"Education, It's Your Time to Go." (Image from Flickr by dullhunk) |
As school districts
across the country grapple with dwindling revenues and growing budget deficits,
they are cutting more and more programs and services. So far, there has been a
lot of whining and complaining by teachers and parents, but not much action.
Now, the California
Department of Education is planning to investigate whether San Francisco
Unified School District violated federal law by denying summer school services
to students with special needs in order to save money. According to a report by The Bay Citizen, the district’s head of middle school special education, Lisa
Miller, told teachers and staff to check with her before authorizing summer
school for special needs students because it was too expensive.
The directive, sent to
teachers via an email obtained the Bay Citizen, may have violated the federal
Individuals with Disabilities Education Act, which prohibits school officials
from denying special education services based on cost (though it does not
provide sufficient revenue for districts to comply). The state Department of
Education has been investigating SFUSD’s education plans for roughly 80 of its
6,000 special needs students for the past year, and has found that the district had violated more than 100 state and
federal regulations.
A district representative
denied the allegations, saying that some staff were offering summer school to all
special education students. While this may have been true, it should not be a
problem. Anyone who wants to go to summer school should be able to go. Of
course all schools should also have sufficient classrooms, teachers,
librarians, counselors, nurses, textbooks and lab equipment, which they do not.

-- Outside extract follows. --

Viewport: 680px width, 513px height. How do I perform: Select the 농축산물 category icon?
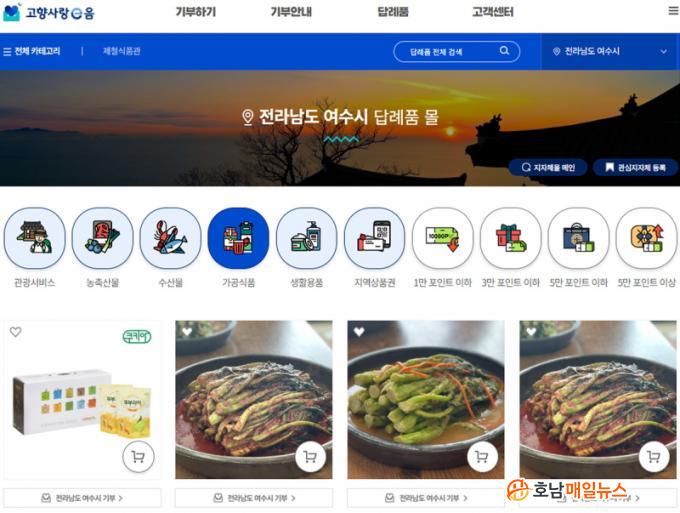click(103, 238)
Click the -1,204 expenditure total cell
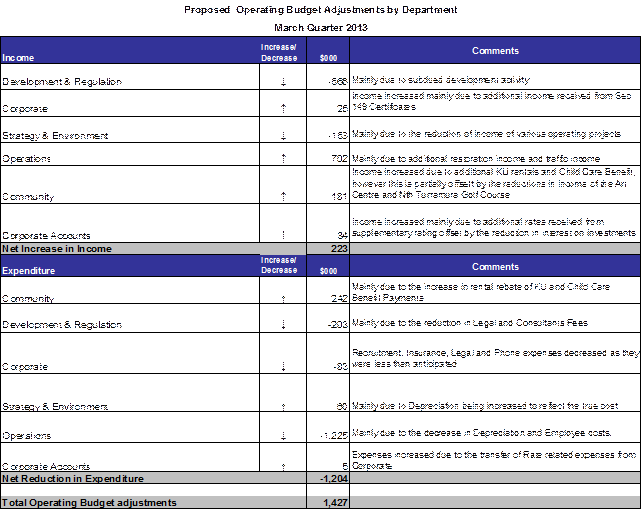Viewport: 642px width, 510px height. [327, 479]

The only reason to triage summer
school students is when there is a shortage of classrooms and teachers,
something that is essentially a byproduct of state budget cuts and dwindling
property tax revenues. SFUSD may indeed be guilty of violating state and
federal laws designed to protect the educational rights of special needs
students. However, the state is really to blame for slashing education spending
by over $20 billion over the past four years, thus forcing school districts to
cut services and triage students, as are the feds, for providing only a
one-time pittance to help bail out school districts during the recession.